The full impact of working in the COVID-19 pandemic surge on NHS staff is yet to be understood. Simulations were run to explore the staff experience following the second COVID surge. From these, it was clear that the staff had powerful stories to tell. A series of further simulation sessions were then delivered, designed to allow staff to explore their experiences and assist with organizational learning within the trust debrief strategy.
Firstly, to use simulation to recreate working with uncertainty and unfamiliar staff as a platform within the debrief to explore their experiences of working during the pandemic surges. Secondly, to employ a human factors framework, SEIPS model 
, within a simulation debrief to build a system picture of work-as-done 
by staff throughout the organization. This was then used to feed back to leadership to influence care processes and staff and patient well-being for potential future surges.
Simulation sessions, open to all staff, were advertised throughout the organization. In total, 8 sessions were delivered for 38 staff. Multi-disciplinary attendance was encouraged, and a wide range of staff groups participated. During the session, staff were given a brief presentation on human factors, a simulation pre-brief and a pre- and post-simulation questionnaire. A simple patient deterioration scenario unrelated to COVID-19 was used to maintain psychological safety. A system-focussed debrief using the PEARLS model took place after the scenario. Insights shared by candidates were captured by a facilitator and anonymously grouped into the six SEIPS themes.
Pre- and post-questionnaires show a general theme of improved confidence post-simulation. Findings were reviewed and the impact on care processes and staff, patient and organizational outcomes were summarized. Information captured within the SEIPS framework showed recurring themes that were condensed into four main categories: psychological trauma and burnout, communication, re-deployment and training, and infection control and PPE.
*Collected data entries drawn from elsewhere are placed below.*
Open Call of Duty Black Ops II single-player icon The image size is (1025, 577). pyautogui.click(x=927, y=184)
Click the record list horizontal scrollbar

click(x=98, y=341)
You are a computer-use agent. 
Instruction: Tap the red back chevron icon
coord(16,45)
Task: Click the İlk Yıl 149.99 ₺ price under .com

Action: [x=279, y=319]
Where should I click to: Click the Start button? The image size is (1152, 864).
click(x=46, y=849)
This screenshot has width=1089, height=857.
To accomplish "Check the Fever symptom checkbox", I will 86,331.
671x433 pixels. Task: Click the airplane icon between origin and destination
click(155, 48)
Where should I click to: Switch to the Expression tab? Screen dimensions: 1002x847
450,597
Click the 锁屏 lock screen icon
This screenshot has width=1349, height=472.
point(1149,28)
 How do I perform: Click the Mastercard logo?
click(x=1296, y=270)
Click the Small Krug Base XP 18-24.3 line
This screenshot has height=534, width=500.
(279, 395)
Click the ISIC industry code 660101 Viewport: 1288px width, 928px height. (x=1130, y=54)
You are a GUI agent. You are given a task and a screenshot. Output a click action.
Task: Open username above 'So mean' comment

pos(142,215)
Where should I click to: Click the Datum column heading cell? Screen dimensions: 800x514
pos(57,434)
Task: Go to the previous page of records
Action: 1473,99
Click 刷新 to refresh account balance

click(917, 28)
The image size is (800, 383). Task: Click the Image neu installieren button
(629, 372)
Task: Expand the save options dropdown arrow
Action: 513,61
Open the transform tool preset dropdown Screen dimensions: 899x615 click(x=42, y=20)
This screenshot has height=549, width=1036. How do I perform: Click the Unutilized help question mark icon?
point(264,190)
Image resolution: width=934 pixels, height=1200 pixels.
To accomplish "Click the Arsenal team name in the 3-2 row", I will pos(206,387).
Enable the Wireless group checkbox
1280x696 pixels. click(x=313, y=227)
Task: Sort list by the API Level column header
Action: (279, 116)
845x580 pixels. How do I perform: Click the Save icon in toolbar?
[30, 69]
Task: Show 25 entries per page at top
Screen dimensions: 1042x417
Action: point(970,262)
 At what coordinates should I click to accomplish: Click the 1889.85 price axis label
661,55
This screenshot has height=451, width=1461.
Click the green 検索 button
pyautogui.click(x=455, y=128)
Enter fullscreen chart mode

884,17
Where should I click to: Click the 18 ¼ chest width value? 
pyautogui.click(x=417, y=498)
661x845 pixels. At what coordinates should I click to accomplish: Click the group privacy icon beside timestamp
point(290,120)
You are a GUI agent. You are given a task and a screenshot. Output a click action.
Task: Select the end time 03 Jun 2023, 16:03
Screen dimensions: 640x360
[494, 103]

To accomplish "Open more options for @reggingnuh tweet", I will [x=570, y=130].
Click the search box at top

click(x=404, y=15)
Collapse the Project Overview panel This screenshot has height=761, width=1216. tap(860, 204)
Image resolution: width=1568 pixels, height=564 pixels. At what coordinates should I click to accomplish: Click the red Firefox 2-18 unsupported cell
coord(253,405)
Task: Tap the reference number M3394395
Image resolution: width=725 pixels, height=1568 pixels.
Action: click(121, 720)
Implications for practice:
It was clear from facilitating sessions that staff were concerned about patient experience but were also suffering their own trauma from working through the surge. Feedback from participants was positive, emphasizing their sense of validation in sharing their experiences and of feeling part of the hospital community. Staff also had experiences to share about what had helped them and where things could be improved. These insights were synthesized into practical recommendations for managing future pandemic surges that were fed back to the wider organization.